**What this task involves**
Below are the records; give again exactly the lines that run from the one with "Screen dimensions: 972x608" through the last line.

**Given data**
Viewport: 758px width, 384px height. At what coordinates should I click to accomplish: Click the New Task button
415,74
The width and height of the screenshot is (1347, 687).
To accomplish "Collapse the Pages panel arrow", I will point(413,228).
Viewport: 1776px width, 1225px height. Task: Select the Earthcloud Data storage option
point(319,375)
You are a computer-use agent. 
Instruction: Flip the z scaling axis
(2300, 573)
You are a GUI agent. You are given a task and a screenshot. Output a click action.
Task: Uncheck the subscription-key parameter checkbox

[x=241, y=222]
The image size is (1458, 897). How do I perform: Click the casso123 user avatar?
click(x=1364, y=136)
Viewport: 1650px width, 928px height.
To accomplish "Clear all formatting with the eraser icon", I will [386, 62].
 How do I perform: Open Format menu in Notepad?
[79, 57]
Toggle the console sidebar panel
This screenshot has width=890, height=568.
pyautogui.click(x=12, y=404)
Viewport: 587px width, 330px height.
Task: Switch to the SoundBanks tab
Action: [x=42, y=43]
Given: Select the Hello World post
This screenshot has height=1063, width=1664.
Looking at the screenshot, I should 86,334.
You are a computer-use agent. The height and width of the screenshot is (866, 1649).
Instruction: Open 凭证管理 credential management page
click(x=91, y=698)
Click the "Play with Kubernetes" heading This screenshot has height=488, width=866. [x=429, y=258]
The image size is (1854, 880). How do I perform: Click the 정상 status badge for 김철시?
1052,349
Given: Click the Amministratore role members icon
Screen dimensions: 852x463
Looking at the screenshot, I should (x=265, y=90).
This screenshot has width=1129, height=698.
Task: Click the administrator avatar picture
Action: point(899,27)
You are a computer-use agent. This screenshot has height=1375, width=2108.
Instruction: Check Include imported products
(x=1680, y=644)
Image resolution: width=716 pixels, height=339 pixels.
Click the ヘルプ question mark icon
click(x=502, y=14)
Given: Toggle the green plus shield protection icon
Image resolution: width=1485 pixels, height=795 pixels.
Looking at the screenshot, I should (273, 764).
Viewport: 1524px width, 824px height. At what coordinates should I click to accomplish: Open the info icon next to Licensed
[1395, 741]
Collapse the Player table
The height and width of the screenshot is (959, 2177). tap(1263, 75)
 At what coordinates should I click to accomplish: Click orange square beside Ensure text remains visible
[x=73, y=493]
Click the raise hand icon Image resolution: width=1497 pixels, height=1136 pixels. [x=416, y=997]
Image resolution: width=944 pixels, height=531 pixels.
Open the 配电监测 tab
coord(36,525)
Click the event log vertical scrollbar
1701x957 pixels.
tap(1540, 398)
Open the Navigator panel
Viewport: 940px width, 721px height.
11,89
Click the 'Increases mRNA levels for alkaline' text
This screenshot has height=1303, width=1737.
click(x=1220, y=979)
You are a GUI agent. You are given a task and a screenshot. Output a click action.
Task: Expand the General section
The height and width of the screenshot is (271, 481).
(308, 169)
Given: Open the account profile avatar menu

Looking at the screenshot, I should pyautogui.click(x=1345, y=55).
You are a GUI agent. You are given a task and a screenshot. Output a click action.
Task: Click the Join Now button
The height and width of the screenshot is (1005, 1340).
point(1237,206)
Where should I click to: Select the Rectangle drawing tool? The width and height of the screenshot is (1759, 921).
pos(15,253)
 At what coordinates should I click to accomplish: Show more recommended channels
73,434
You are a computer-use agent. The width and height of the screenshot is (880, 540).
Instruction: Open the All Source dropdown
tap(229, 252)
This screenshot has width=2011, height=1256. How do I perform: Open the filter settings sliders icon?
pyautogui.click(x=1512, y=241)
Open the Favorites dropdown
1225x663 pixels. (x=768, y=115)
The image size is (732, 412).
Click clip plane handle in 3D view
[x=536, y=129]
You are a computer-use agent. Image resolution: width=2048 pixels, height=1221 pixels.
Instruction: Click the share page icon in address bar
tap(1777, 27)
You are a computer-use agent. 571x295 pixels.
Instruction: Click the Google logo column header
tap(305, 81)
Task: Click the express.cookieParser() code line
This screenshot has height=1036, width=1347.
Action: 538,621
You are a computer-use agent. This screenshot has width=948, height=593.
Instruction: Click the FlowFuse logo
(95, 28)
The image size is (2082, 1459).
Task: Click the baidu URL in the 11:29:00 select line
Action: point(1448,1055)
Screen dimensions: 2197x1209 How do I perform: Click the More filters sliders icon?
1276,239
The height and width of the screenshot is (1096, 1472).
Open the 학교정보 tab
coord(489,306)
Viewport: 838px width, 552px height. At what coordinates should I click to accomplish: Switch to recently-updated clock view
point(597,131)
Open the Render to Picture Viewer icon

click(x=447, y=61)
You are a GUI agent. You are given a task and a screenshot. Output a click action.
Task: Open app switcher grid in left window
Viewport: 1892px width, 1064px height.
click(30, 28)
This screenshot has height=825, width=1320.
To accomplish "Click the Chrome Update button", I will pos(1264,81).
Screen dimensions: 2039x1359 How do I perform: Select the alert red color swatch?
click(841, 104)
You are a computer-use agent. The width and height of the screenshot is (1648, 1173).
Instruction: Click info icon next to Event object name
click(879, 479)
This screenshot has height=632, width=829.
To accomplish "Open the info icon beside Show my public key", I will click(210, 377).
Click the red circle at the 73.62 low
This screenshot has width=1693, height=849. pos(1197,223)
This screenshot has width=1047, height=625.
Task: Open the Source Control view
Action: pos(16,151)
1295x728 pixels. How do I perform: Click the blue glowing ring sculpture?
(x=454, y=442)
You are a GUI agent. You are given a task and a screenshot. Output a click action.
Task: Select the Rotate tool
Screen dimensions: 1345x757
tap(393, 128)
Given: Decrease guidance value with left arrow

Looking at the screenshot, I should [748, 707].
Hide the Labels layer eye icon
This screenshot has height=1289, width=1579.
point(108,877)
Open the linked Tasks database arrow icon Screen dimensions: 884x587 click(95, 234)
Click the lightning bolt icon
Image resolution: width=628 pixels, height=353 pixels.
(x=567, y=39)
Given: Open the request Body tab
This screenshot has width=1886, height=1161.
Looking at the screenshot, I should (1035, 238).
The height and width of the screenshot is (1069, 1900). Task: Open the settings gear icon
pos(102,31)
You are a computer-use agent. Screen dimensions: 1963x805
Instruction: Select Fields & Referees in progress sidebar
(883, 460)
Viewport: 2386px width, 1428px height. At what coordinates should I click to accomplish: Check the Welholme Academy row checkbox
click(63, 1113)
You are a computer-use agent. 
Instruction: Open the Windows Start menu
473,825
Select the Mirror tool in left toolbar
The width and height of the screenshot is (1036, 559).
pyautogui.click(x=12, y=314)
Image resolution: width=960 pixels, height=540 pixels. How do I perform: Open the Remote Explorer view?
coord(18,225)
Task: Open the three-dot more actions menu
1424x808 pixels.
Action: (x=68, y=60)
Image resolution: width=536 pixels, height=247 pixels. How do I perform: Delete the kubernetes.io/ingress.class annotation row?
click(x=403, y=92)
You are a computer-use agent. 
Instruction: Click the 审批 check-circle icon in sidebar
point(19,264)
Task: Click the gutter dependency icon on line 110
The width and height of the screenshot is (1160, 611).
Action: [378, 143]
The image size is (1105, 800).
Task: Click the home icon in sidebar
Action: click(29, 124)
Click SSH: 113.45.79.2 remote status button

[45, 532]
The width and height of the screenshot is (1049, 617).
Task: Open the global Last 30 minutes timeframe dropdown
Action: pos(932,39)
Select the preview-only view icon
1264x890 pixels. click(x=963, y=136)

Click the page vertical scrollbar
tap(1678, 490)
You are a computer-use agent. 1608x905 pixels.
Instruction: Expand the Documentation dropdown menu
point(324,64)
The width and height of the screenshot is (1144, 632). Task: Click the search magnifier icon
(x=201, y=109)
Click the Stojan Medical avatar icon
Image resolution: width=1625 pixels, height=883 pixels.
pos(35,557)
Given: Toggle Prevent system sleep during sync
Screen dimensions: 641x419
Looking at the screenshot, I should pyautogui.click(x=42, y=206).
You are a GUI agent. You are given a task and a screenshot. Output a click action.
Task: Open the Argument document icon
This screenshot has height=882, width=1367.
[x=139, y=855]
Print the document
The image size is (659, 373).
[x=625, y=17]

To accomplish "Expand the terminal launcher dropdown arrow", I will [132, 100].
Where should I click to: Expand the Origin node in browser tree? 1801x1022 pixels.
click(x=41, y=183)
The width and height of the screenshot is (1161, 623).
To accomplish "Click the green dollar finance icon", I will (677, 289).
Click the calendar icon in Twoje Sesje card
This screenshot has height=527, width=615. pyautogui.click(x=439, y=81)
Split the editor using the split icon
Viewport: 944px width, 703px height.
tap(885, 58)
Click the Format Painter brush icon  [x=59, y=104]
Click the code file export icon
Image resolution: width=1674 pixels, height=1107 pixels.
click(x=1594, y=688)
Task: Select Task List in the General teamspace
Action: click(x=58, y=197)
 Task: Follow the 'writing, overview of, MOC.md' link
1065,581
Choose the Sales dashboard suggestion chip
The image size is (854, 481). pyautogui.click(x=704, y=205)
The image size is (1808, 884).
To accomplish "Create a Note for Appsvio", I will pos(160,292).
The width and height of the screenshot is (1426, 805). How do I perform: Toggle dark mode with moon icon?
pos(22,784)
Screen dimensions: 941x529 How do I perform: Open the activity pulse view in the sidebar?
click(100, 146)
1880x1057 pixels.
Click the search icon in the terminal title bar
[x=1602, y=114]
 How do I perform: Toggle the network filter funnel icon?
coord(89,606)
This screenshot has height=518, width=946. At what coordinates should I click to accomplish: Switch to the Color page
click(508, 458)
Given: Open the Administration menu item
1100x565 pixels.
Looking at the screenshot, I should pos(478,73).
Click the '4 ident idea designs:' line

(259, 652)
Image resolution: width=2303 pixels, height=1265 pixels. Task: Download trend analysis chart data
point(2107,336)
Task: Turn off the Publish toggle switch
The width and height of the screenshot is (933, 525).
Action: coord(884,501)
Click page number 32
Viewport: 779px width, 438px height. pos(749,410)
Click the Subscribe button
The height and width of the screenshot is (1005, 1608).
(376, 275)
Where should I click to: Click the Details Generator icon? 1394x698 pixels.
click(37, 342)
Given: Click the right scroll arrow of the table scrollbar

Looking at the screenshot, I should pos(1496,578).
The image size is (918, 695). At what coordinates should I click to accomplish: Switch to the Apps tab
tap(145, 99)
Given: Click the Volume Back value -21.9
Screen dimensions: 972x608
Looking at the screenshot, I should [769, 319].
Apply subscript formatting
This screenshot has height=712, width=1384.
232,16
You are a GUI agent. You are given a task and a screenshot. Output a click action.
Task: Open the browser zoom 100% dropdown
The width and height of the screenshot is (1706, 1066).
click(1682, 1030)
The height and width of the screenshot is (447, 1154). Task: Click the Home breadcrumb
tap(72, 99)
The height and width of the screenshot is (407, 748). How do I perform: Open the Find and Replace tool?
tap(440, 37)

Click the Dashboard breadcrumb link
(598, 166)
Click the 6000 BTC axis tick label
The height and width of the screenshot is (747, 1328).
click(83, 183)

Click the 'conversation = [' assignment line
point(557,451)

**Response below**
Screen dimensions: 972x608
Looking at the screenshot, I should [769, 319].
Apply subscript formatting
This screenshot has height=712, width=1384.
232,16
You are a GUI agent. You are given a task and a screenshot. Output a click action.
Task: Open the browser zoom 100% dropdown
The width and height of the screenshot is (1706, 1066).
click(1682, 1030)
The height and width of the screenshot is (447, 1154). Task: Click the Home breadcrumb
tap(72, 99)
The height and width of the screenshot is (407, 748). How do I perform: Open the Find and Replace tool?
tap(440, 37)

Click the Dashboard breadcrumb link
(598, 166)
Click the 6000 BTC axis tick label
The height and width of the screenshot is (747, 1328).
click(83, 183)

Click the 'conversation = [' assignment line
point(557,451)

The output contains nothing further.